The front pocket contains my extremely classy Barbie 29 month calendar and a small Moleskine.

Since I no longer have a desk job, this is the easiest solution for me. I put them in the side cargo pocket of my scrubs when I get to work. They don't weigh the pants down and I have my calendar and a note-taking device available at all times.


The yellow post-it reminds me of what I need to do. Work tasks are on the bottom half, personal on the top.

This is one of the tabs that I made last night. I used the original tabs as a template, traced around and cut them like that. While each one is a different pattern of cardstock I tried to stay in the binder's color-scheme.

There are 2 colors of sub-tabs.

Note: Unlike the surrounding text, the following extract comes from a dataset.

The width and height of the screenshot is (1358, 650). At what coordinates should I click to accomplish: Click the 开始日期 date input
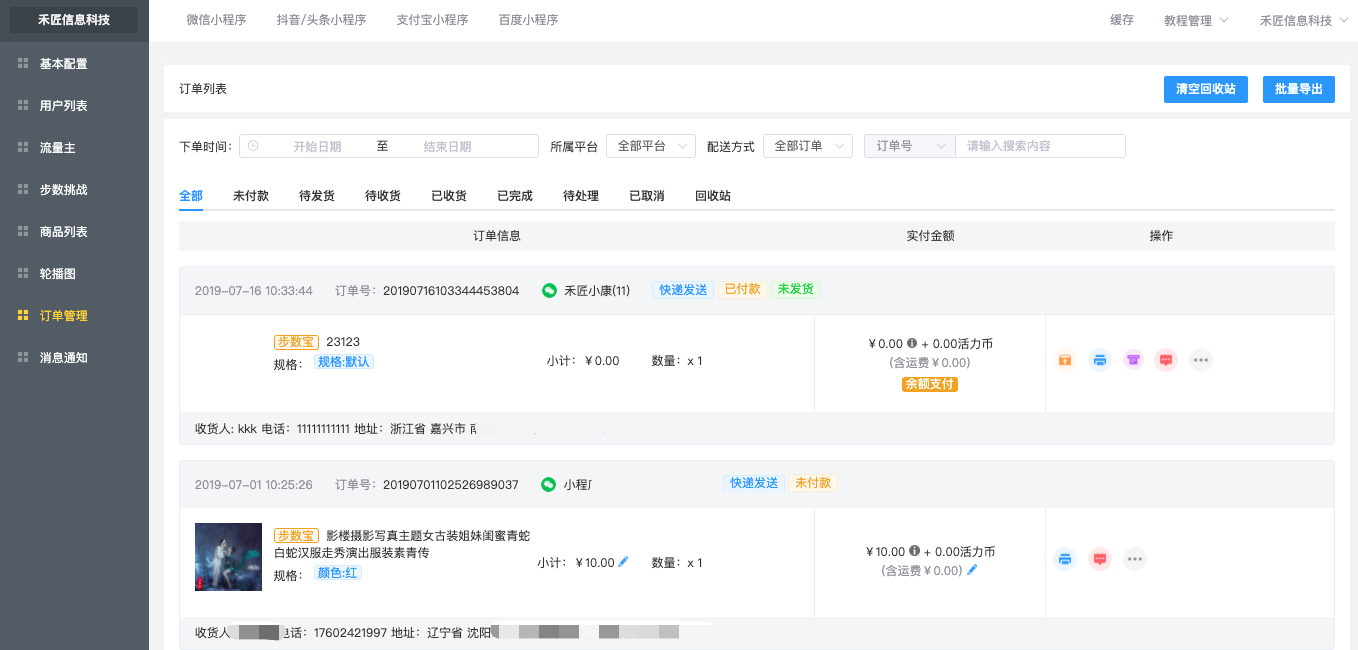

They are not labeled yet because this layout is not finalized. But as you can see, I tried to stay in the color-family. Right now, they are my Goal list, Grocery List, Health & Fitness, and Personal Finance tabs. Like I said, these are tentative.

The only thing that I have in the back pocket is a pad of the list post-its. I'm a creature of convenience so this works for me.

I hope that you enjoyed the tour of my Filofax.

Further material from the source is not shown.